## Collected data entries
[Start of Attachment]
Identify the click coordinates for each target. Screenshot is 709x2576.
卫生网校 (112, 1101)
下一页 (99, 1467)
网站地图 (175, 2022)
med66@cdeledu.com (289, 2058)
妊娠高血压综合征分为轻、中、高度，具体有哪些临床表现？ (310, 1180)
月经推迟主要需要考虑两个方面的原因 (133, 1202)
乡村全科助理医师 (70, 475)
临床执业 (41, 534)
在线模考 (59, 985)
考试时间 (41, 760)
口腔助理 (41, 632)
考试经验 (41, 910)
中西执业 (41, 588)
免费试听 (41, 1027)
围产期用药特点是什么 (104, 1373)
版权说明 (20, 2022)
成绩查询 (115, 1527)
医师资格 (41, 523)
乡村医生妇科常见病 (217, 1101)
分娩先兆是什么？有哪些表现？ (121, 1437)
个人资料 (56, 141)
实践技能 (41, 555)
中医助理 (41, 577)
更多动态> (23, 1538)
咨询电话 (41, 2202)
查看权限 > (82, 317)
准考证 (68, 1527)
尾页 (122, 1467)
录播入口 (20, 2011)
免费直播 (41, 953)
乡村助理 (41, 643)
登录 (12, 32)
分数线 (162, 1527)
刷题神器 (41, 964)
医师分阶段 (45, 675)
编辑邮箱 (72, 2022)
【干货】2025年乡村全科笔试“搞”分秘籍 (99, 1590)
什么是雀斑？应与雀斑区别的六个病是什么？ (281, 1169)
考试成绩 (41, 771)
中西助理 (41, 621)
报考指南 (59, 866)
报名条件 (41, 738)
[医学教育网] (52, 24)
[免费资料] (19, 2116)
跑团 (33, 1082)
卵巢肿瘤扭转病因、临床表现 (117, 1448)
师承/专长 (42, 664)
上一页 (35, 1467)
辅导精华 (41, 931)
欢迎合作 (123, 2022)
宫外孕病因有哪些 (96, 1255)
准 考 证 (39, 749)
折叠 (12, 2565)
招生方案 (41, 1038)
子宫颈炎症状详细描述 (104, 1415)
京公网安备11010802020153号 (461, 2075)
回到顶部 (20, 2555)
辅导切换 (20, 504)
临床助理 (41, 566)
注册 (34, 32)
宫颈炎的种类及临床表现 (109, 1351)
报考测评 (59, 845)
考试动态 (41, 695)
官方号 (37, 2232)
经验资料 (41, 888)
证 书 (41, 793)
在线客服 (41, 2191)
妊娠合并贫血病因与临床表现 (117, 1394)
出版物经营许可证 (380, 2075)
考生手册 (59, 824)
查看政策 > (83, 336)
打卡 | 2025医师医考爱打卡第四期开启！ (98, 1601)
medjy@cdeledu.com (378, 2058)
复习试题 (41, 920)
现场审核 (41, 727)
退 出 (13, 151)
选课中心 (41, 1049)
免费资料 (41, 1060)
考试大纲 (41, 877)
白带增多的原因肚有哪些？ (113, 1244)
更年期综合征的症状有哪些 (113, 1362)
[End of Attachment]
## Task brief
Look above for the line containing "实践技能 (41, 555)" and the line containing "报考指南 (59, 866)". Transcribe both, with the lines between them, exactly.

## Answer box
实践技能 (41, 555)
中医助理 (41, 577)
更多动态> (23, 1538)
咨询电话 (41, 2202)
查看权限 > (82, 317)
准考证 (68, 1527)
尾页 (122, 1467)
录播入口 (20, 2011)
免费直播 (41, 953)
乡村助理 (41, 643)
登录 (12, 32)
分数线 (162, 1527)
刷题神器 (41, 964)
医师分阶段 (45, 675)
编辑邮箱 (72, 2022)
【干货】2025年乡村全科笔试“搞”分秘籍 (99, 1590)
什么是雀斑？应与雀斑区别的六个病是什么？ (281, 1169)
考试成绩 (41, 771)
中西助理 (41, 621)
报考指南 (59, 866)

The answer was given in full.